Excerpt =
_ _ _
The angry kid of Looper is a 10-year-old telekinetic named Cid, whose rage can literally rip a man to shreds. In the future, Cid uses this power to become an unstoppable crime boss, who can wipe out his enemies with the snap of his fingers or the blink of an eye. His orders send a slew of retired loopers on fatal trips to the past and his goons are responsible for the deadly shooting of Old Joe's beloved wife.
A would-be killer from the future is the antagonist.
One of the ultimate time travel quandaries is if you could go back and time and kill baby Hitler to prevent the Holocaust, would you? That core concept is the basis of both Cable and Old Joe's journey in their respective movies.
In Deadpool 2, the teddy bear-carrying Cyborg aims to kill young Russell to prevent the decades-later murder of his wife and daughter. Likewise, Old Joe time travels to seek out the Rainmaker before his rise to power. Without this ominous figure's identity pinned down, this haggard hitman targets two other children before zeroing in on little Cid.
A mother shows our anti-hero the way to redemption.
In visions, Vanessa warns Deadpool his heart "isn't in the right place." He takes her ambiguous advice as a sign that he should rescue Russell. This pits Deadpool against Cable in a race to save not only Russell's life but also his soul. If they can prevent the hurting teen from killing the vile headmaster, the future might be saved without further bloodshed. With this mission, would-be mother Vanessa gives her suicidal lover a new lease on life.
_ _ _
Exercise instructions =
Please list every character the excerpt names as part of Deadpool 2. The entries have nothing to do with the excerpt.
_ _ _
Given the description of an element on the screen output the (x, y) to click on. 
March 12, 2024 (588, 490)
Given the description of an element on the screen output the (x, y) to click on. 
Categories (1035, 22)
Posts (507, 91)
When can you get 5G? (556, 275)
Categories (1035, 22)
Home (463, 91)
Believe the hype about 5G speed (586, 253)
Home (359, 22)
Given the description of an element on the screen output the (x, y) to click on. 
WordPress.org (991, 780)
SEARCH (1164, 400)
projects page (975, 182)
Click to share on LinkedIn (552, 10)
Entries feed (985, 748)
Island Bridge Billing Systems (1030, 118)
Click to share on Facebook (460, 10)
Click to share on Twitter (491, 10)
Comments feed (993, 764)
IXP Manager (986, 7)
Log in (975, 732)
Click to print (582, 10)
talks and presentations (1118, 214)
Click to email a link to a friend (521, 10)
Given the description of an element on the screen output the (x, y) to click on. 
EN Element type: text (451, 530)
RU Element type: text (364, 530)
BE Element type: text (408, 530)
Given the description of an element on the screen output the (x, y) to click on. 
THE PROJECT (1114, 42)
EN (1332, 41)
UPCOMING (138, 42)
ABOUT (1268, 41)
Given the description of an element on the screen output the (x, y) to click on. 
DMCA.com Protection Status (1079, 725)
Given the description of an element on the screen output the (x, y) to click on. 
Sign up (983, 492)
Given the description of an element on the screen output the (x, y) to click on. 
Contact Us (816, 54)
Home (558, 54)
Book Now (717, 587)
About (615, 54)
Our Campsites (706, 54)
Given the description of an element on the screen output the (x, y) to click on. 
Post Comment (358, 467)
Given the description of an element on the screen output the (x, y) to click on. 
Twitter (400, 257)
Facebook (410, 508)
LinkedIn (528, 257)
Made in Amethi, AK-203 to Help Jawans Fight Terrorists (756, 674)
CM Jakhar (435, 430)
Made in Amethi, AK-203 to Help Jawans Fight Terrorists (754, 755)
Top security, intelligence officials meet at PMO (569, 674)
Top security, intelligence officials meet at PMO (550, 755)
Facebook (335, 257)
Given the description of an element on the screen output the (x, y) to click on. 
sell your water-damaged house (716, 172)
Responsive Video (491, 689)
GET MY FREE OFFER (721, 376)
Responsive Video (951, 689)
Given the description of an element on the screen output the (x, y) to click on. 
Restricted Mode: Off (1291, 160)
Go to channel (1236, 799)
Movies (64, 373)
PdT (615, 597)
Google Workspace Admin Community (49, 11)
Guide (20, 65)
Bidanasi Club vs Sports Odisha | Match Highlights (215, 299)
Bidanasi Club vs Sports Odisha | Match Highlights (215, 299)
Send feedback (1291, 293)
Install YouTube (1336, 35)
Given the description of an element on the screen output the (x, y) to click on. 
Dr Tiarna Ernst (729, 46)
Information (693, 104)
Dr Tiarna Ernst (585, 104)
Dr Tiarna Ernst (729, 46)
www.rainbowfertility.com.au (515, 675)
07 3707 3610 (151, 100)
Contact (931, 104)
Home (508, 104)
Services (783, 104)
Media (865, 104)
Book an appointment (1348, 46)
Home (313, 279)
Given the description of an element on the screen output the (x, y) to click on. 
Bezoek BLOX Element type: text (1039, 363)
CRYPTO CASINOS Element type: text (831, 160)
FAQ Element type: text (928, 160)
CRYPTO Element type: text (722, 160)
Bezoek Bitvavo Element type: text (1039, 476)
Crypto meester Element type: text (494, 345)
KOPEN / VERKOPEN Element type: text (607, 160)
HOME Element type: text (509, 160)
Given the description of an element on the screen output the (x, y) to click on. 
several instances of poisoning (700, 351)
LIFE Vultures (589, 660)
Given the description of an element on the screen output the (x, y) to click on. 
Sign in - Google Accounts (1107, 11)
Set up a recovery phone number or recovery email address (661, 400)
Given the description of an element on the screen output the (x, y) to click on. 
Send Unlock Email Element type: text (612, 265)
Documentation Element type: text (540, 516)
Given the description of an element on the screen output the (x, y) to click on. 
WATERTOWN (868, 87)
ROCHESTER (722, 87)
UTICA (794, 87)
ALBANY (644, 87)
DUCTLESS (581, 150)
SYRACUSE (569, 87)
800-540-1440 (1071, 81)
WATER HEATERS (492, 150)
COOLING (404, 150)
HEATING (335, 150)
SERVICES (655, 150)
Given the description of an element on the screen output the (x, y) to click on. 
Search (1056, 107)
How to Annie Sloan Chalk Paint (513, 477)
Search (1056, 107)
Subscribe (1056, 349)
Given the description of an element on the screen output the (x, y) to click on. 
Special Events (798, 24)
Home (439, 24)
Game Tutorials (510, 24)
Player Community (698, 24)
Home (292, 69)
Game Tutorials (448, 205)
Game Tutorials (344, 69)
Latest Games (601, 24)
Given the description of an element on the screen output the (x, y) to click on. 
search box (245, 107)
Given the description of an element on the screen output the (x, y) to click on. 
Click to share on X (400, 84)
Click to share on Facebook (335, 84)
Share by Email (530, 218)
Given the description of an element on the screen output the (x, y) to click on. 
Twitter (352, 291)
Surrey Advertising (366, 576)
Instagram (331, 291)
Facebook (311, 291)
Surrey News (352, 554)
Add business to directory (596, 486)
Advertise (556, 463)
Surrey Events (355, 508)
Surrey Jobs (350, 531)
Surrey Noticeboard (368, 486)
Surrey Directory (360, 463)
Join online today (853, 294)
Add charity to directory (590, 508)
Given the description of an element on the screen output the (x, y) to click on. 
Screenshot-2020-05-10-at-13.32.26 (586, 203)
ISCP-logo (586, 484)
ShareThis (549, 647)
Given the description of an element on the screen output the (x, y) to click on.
_ _ _
Solution below =
Cable, Russell, Vanessa, Deadpool